サイドボタンと音量ボタンを長押しする方法は、普段の電源操作と似ています。親御さんには「音が鳴ってカウントダウンが始まったら、画面をよく見る」と伝えてください。

Androidで準備する順番

機種により名前が少し異なります。「設定」の検索欄に「緊急」「SOS」と入力すると見つけやすくなります。

  1. 「設定」から「緊急情報と緊急通報」または「緊急情報サービス」を開きます。
  2. 緊急連絡先と、表示したい医療情報を登録します。
  3. 「緊急SOS」を開き、電源ボタンを複数回押した時の動きを確認します。
  4. 位置情報の共有や動画記録を使う場合は、表示される説明を家族と読んでからオンにします。
  5. ロック画面の「緊急通報」から、登録情報が見えるか確認します。

Androidでは電源ボタンを5回以上押して緊急SOSを始める機種があります。ただし、メーカーやOSの版によって動作が違います。画面に「デモ」や「試す」がある場合だけ練習し、本番の緊急通報は試しに発信しないでください。

設定後に確認すること

  • 家族の電話番号が現在使われている番号になっている
  • ロック画面から見える情報に、公開したくない内容が含まれていない
  • スマホケースを付けた状態でもボタンを押せる
  • 電源を切る操作と緊急SOSの操作の違いを本人が説明できる

連絡先や薬が変わった時は内容も直します。半年に一度、家族が集まった時に確認すると忘れにくくなります。

相談先と公式案内

設定名が見つからない場合は、携帯ショップや端末メーカーの相談窓口で「緊急SOSと緊急連絡先を設定したい」と伝えてください。今まさに危険がある場合は設定を続けず、周囲の人に助けを求め、警察110・消防救急119へ連絡します。

よくあるつまずき

緊急連絡先へ通知されない:電話番号の入力間違い、SMSが使えない契約、通信圏外などが考えられます。家族の通常の電話とSMSが届くかを先に確認します。

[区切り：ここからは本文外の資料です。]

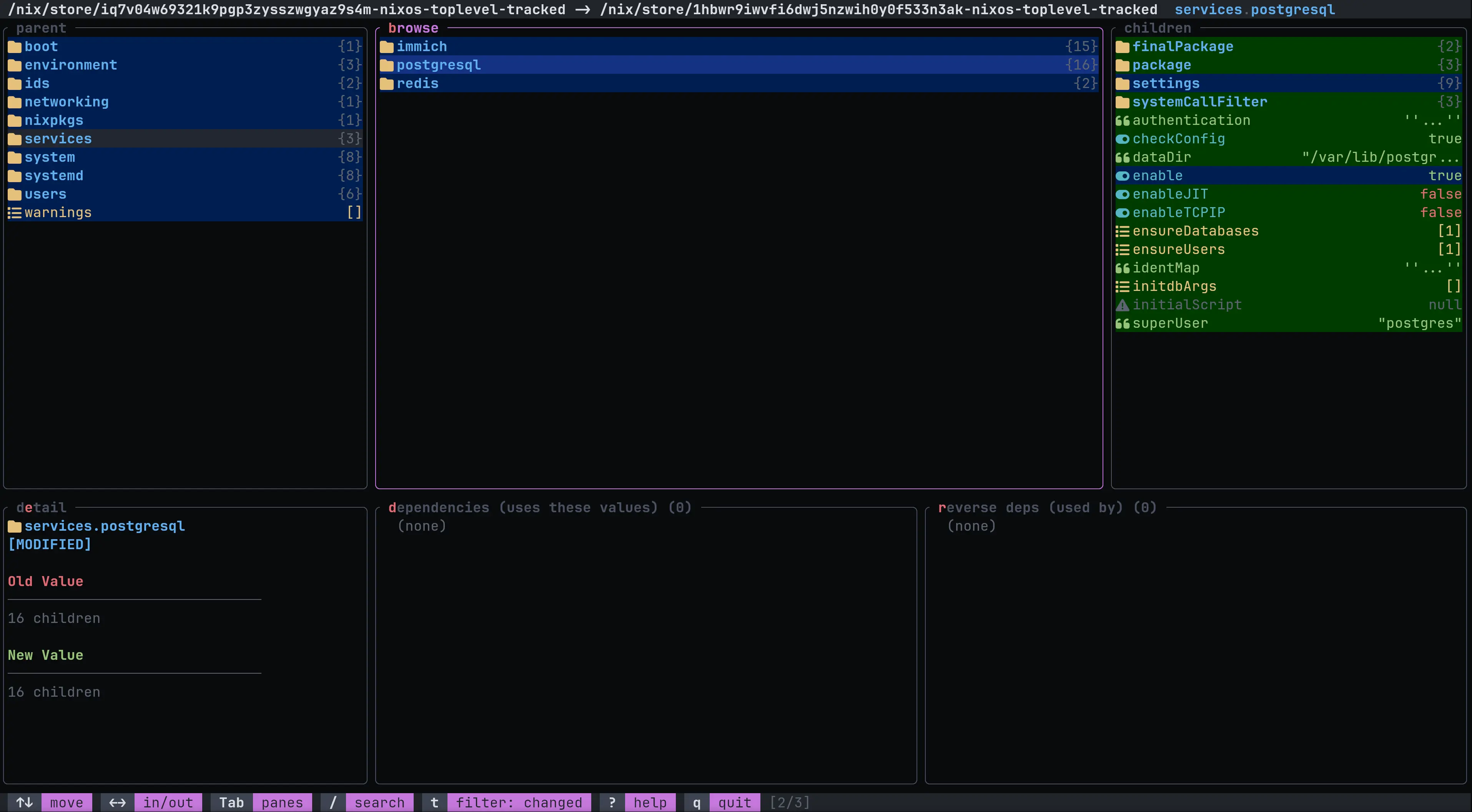Image resolution: width=1472 pixels, height=812 pixels.
Task: Click the folder icon beside finalPackage
Action: coord(1122,47)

ロック画面で情報が見えない:「ロック中に表示」がオフになっていないか確認します。プライバシーとのバランスがあるため、住所や細かな病歴まで必ず載せる必要はありません。

親御さんが操作を覚えられない:機種名と押すボタンを大きな字で1枚の紙に書き、スマホの近くに置きます。何度も発信練習するのではなく、設定画面を一緒に開くところまでにします。